Quantum criticality using a superconducting quantum processor

TL;DR

This paper demonstrates how noisy intermediate-scale quantum (NISQ) devices can be used to study quantum criticality, revealing how noise influences critical properties and introducing modified scaling laws to account for hardware imperfections.

Contribution

It introduces a noise model for NISQ devices, verifies modified scaling laws for quantum criticality, and shows how hardware imperfections can be systematically incorporated into physical property extraction.

Findings

Noise induces a new length scale similar to temperature.

Modified scaling laws successfully account for hardware noise.

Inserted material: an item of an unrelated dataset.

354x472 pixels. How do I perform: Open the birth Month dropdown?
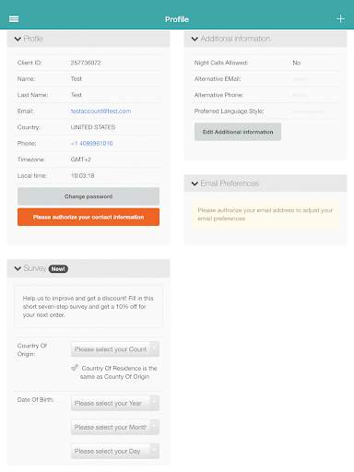click(x=115, y=427)
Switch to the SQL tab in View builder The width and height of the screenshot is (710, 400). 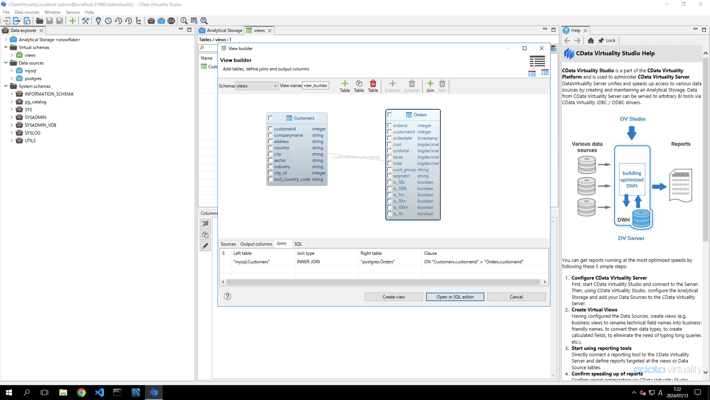298,244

Experimental data aligns with the noise model predictions.

Abstract

Quantum criticality emerges from the collective behavior of many interacting quantum particles, often at the transition between different phases of matter. It is one of the cornerstones of condensed matter physics, which we access on noisy intermediate-scale (NISQ) quantum devices by leveraging a dynamically driven phenomenon. We probe the critical properties of the one-dimensional quantum Ising model on a programmable superconducting quantum chip via a Kibble-Zurek process, obtain scaling laws, and estimate critical exponents despite inherent sources of errors on the hardware. In addition, we investigate how the improvement of NISQ computers (more qubits, less noise) will consolidate the computation of those universal physical properties. A one-parameter noise model captures the effect of imperfections and reproduces the experimental data. Its systematic study reveals that the noise, analogously to temperature, induces a new length scale in the system. We introduce and successfully verify modified scaling laws, directly accounting for the noise without any prior knowledge. It makes data analyses for extracting physical properties transparent to noise. By understanding how imperfect quantum hardware modifies the genuine properties of quantum states of matter, we enhance the power of NISQ processors considerably for addressing quantum criticality and potentially other phenomena and algorithms.